Speaking on the state-owned NBC Radio, Roderick Stewart said there has been no signs of a reactivation or pressurisation at the volcano.

“So we think it is looking good,” he said, adding “we will need to get a good look at the crater to work out what’s going on there exactly and we are not ready to say that the volcano has gone back to sleep yet, but it is definitely in a quieter stage than it was during all the explosions”.

The volcano erupted explosively on April 9, forcing the evacuation of thousands of people and according to the latest bulletin issued by the Seismic Research Centre (SRC) of the University of the West Indies (UWI), seismic activity at La Soufrière has remained low since the tremor associated with the explosion and ash venting on April 22.

It said in the past 24 hours, only a few long-period, hybrid and volcano-tectonic earthquakes have been recorded and there was no further seismic tremor.

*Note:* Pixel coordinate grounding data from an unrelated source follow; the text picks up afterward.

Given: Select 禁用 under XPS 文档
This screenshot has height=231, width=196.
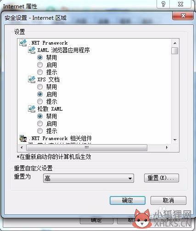Looking at the screenshot, I should (40, 87).

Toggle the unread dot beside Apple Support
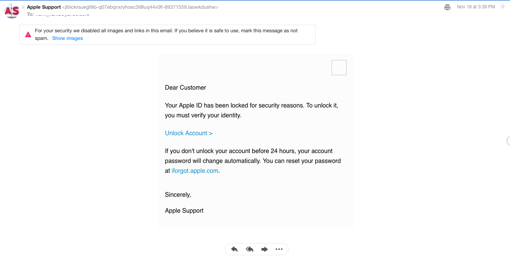click(23, 7)
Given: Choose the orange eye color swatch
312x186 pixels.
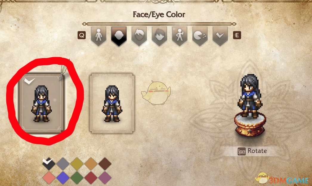Looking at the screenshot, I should [91, 164].
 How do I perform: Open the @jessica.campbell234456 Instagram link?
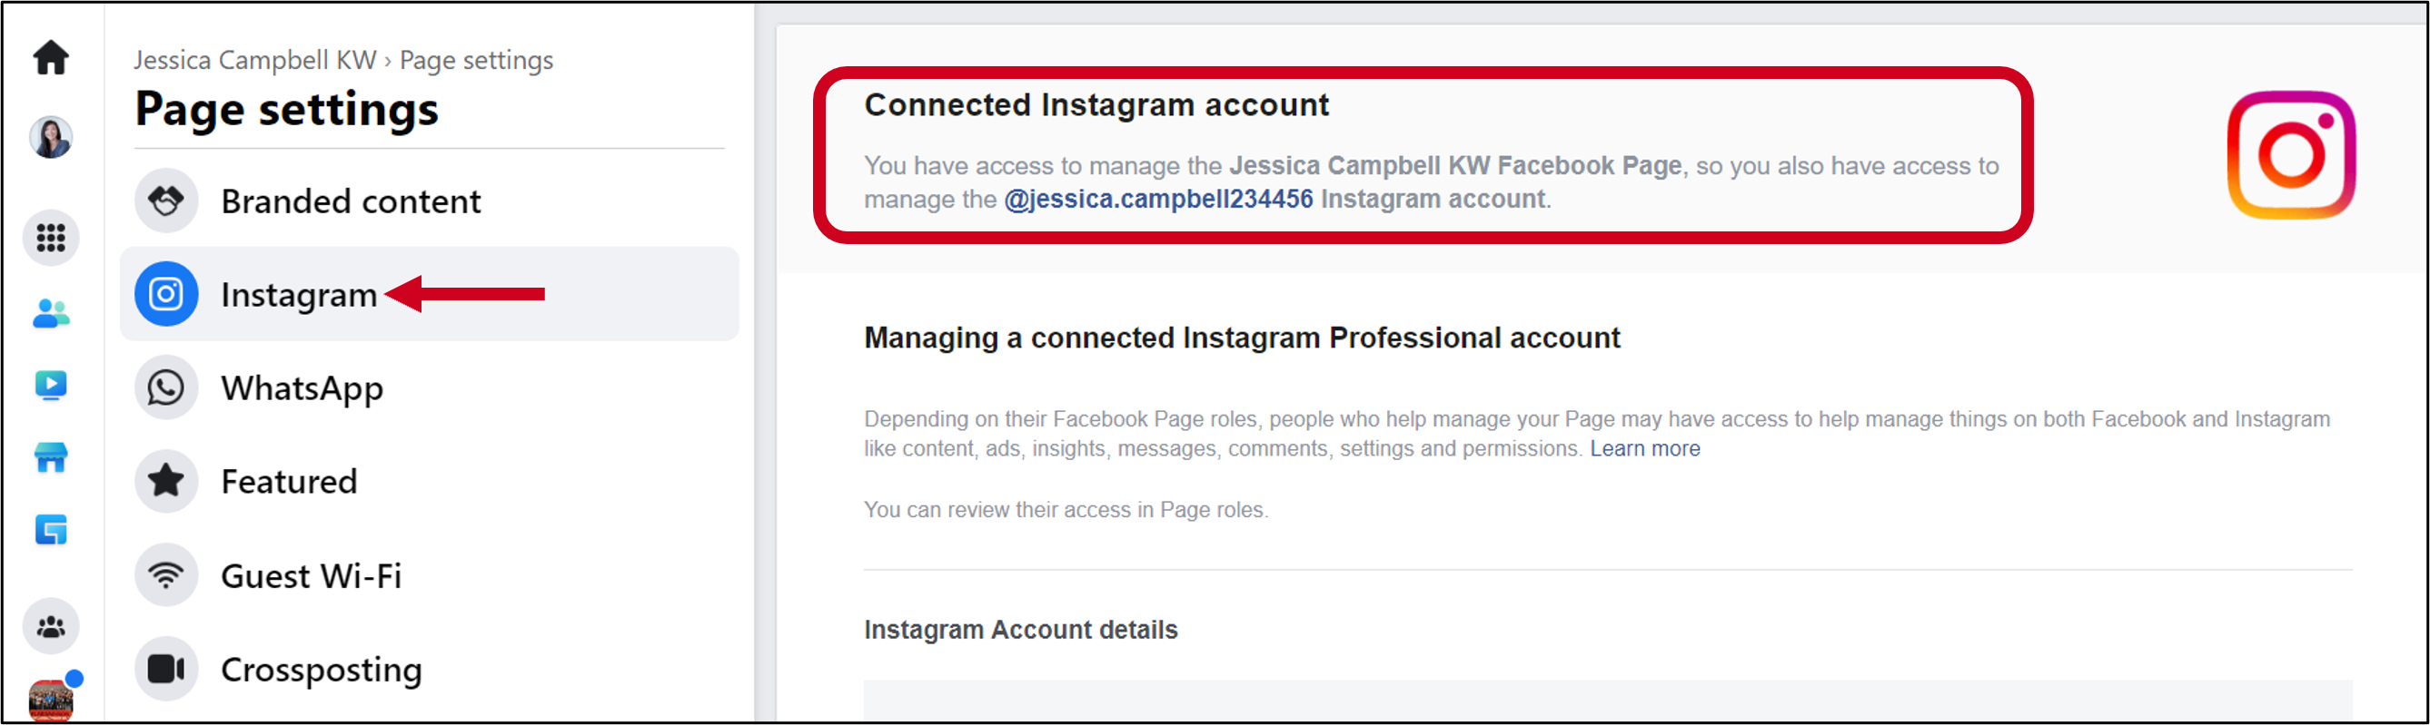(1158, 200)
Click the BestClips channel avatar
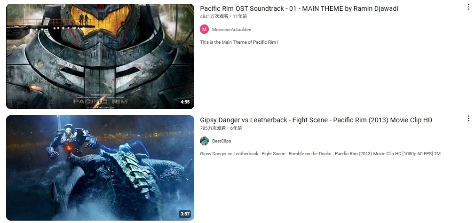The height and width of the screenshot is (223, 475). (205, 141)
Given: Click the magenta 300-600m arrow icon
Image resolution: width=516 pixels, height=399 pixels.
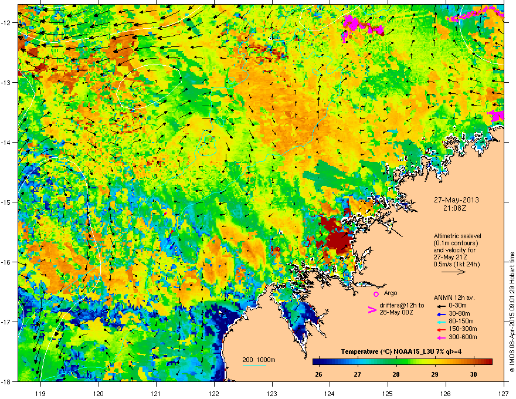Looking at the screenshot, I should point(440,337).
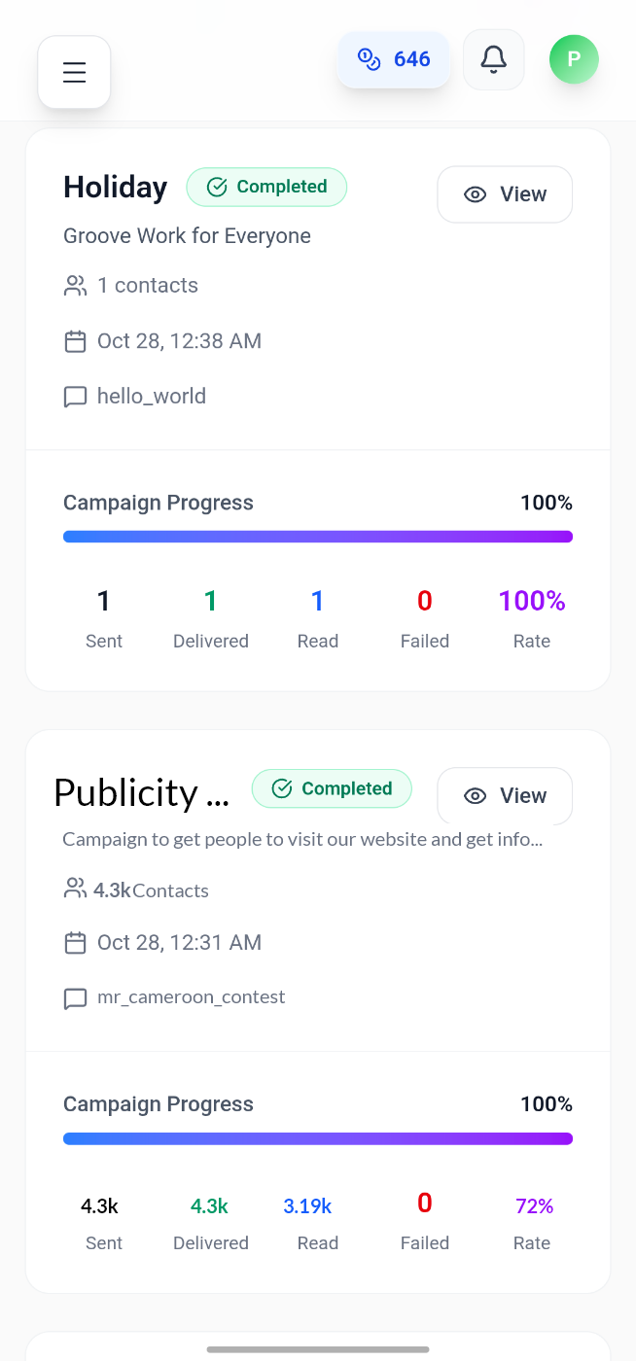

“The volcano continues to be in a state of unrest. Explosions with accompanying ashfall, of similar or larger magnitude to those that have already occurred in this eruption, can take place with little or no warning.

“Caution should be taken in traversing river valleys on the volcano due to the increased risk of lahars (mudflows) during periods of rainfall on the volcano. The volcano is at alert level RED,” the SRC added.

Stewart, who appeared on the radio programme with Prime Minister Dr Ralph Gonsalves, said “fingers crossed” he is hoping that the volcano would remain quiet and “we would start getting back to normal”.

“There are no tremors we are only getting the occasional small earthquakes,” he said, noting however that “one of the problems I have is that before the eruption we had a station near the summit and now we don’t have that. It has been destroyed”.

“We can’t directly compare the activities. So, one of our tasks as soon as it is safe to do so will be to put the station back on line or put a new one in so that we can make a much better comparison between the activities now and the activities before…”

Stewart said while he was supportive that person who had been evacuated from the Orange Zone could return to the area, he would want it done under a government programme and away from the Red Zone.

“Yes, I think we are at the stage where we can re-occupy the Orange Zone…but that has to be qualified by saying people should not be going into the (nearby) Red Zone unless it is for official purposes and sanctioned by the government.

“We have seen videos on line, we have seen posts on social media of people exploring in the Red Zone, people going hiking and this is utter foolishness. Deposits up there are…really hot underneath, they may appear cool on the surface but they are hundreds of degrees, maybe only a few feet down and you could sink into those deposits and you will suffer live threatening burns.”